**GIVEN INFORMATION:**

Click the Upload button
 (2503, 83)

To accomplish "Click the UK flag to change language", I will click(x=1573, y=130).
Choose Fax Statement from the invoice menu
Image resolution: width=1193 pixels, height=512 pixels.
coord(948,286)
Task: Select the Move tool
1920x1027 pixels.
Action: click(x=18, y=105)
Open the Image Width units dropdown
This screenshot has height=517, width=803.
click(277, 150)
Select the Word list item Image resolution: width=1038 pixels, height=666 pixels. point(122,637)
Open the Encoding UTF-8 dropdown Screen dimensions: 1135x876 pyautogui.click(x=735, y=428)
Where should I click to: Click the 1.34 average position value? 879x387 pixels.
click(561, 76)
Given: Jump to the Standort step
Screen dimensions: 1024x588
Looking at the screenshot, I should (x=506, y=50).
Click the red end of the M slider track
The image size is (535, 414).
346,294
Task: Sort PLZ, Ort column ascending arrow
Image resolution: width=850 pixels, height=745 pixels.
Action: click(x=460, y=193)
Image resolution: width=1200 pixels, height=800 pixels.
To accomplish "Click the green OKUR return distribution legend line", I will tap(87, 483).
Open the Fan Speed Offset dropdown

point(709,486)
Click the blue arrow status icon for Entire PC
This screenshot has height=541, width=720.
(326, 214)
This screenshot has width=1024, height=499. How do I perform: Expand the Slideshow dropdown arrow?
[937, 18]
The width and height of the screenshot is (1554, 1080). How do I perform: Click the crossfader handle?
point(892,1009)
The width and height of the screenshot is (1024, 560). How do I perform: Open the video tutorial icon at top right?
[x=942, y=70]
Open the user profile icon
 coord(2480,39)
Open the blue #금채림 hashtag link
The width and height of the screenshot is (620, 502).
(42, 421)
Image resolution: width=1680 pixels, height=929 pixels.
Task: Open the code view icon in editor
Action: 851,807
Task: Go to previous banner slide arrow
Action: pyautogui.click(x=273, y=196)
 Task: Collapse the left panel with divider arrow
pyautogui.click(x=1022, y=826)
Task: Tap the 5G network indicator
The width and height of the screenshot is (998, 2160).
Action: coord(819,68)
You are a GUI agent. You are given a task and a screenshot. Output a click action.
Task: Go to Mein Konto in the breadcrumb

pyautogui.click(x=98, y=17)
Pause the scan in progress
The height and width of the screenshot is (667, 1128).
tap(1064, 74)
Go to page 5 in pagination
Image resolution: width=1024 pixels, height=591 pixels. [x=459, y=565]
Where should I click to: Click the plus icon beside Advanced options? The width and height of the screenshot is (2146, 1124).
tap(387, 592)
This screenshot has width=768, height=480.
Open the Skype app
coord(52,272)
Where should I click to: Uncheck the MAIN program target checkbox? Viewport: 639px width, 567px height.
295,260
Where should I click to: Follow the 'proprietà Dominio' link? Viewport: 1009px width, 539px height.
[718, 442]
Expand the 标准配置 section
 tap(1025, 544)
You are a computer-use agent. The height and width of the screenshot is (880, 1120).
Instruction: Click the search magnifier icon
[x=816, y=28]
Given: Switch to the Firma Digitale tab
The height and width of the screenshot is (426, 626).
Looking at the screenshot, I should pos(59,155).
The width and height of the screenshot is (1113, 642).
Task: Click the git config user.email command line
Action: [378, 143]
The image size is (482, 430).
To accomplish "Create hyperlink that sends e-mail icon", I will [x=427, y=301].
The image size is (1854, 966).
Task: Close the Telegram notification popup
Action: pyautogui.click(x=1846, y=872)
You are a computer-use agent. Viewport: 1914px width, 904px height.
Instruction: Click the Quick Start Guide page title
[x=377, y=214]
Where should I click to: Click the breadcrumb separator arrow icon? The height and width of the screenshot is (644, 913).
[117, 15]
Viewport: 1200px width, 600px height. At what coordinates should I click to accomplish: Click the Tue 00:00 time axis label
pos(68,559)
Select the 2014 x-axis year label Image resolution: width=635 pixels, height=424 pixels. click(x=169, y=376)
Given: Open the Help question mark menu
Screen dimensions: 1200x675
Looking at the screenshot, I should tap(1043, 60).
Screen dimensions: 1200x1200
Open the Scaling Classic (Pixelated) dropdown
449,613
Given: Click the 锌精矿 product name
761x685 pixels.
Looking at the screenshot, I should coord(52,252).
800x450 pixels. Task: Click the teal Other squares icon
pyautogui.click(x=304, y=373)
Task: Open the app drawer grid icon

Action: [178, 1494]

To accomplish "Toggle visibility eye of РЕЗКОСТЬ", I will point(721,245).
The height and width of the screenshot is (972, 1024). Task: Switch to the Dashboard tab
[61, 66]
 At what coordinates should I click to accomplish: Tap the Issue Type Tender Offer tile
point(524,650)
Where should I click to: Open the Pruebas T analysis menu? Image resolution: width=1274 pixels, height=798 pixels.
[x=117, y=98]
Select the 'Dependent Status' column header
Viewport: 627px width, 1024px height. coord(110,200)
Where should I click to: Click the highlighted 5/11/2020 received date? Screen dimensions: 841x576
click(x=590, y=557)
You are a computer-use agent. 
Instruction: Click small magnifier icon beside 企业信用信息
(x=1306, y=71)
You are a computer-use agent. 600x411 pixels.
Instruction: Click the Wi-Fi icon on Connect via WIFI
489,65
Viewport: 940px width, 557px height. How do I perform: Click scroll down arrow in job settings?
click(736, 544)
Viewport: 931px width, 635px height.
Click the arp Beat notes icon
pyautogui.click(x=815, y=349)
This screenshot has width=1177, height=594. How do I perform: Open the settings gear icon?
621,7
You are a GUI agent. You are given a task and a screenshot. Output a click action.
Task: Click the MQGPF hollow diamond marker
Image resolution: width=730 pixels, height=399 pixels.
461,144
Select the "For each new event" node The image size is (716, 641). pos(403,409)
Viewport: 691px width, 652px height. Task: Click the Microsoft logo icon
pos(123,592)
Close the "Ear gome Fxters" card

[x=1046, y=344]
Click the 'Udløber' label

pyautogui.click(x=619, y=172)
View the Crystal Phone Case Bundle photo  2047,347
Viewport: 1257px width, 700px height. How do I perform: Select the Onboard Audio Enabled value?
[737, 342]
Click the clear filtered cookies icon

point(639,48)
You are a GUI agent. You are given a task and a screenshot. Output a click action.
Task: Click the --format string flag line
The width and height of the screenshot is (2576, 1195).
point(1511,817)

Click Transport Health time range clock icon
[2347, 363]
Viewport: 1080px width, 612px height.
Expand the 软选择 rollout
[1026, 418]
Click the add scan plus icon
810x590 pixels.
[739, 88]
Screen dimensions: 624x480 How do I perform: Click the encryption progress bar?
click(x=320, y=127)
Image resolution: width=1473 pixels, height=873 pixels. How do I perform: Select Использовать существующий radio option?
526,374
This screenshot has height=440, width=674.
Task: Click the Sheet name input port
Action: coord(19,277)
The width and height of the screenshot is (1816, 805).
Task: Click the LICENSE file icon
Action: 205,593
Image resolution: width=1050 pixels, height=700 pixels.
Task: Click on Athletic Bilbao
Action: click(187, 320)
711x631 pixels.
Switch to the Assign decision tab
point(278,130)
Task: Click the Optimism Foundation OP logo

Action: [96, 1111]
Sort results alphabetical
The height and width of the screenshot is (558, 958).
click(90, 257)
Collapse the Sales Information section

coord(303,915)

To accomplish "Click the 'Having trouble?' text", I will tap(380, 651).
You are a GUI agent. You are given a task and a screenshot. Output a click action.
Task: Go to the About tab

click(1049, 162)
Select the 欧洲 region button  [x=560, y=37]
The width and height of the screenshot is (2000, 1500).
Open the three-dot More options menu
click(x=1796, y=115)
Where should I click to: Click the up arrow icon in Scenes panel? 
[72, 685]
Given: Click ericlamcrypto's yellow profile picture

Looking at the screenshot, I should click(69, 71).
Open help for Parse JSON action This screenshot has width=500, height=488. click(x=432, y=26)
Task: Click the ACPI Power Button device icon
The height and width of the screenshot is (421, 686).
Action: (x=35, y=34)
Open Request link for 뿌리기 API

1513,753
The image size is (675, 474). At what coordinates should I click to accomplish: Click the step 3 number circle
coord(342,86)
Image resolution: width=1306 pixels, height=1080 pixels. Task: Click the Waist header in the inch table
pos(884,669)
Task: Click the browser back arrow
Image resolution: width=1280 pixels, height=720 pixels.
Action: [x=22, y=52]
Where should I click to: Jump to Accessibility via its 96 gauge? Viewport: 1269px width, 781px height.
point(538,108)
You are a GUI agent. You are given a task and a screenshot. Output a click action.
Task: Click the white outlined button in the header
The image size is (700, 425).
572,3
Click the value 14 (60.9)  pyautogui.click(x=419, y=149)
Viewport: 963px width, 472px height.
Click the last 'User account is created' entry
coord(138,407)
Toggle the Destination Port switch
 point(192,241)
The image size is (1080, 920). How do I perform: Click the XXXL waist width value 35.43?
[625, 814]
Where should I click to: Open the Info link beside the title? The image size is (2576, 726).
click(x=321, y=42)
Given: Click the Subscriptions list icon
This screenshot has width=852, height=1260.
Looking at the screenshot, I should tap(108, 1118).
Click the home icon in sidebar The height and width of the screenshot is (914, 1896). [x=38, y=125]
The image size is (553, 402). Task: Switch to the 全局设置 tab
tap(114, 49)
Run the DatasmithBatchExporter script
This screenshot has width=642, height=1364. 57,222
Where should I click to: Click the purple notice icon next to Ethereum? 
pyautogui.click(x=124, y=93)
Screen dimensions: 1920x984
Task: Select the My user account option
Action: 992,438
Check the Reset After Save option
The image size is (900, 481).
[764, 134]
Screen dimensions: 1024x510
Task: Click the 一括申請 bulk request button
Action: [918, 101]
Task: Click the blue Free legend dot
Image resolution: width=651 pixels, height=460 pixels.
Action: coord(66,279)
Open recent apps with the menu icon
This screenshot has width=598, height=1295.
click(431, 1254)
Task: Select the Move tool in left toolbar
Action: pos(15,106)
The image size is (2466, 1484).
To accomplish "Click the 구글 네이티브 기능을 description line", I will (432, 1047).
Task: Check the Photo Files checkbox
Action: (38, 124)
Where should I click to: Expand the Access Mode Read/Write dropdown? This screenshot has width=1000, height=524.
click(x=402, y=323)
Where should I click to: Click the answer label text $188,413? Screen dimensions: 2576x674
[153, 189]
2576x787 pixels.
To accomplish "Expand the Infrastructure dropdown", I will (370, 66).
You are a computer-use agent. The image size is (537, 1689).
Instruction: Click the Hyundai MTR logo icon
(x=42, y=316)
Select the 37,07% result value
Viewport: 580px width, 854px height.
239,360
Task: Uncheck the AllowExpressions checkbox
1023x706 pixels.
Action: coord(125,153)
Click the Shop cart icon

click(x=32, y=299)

**SET TASK:**
Rewrite the part of the material that opens with the line containing "Image resolution: width=1306" and closes with the line containing "Looking at the screenshot, I should tap(108, 1118).", changing "header" to "heading" and leaving everything else as it is.

**RESPONSE BELOW:**
Image resolution: width=1306 pixels, height=1080 pixels. Task: Click the Waist heading in the inch table
pos(884,669)
Task: Click the browser back arrow
Image resolution: width=1280 pixels, height=720 pixels.
Action: [x=22, y=52]
Where should I click to: Jump to Accessibility via its 96 gauge? Viewport: 1269px width, 781px height.
point(538,108)
You are a GUI agent. You are given a task and a screenshot. Output a click action.
Task: Click the white outlined button in the heading
The image size is (700, 425).
572,3
Click the value 14 (60.9)  pyautogui.click(x=419, y=149)
Viewport: 963px width, 472px height.
Click the last 'User account is created' entry
coord(138,407)
Toggle the Destination Port switch
 point(192,241)
The image size is (1080, 920). How do I perform: Click the XXXL waist width value 35.43?
[625, 814]
Where should I click to: Open the Info link beside the title? The image size is (2576, 726).
click(x=321, y=42)
Given: Click the Subscriptions list icon
This screenshot has width=852, height=1260.
Looking at the screenshot, I should tap(108, 1118).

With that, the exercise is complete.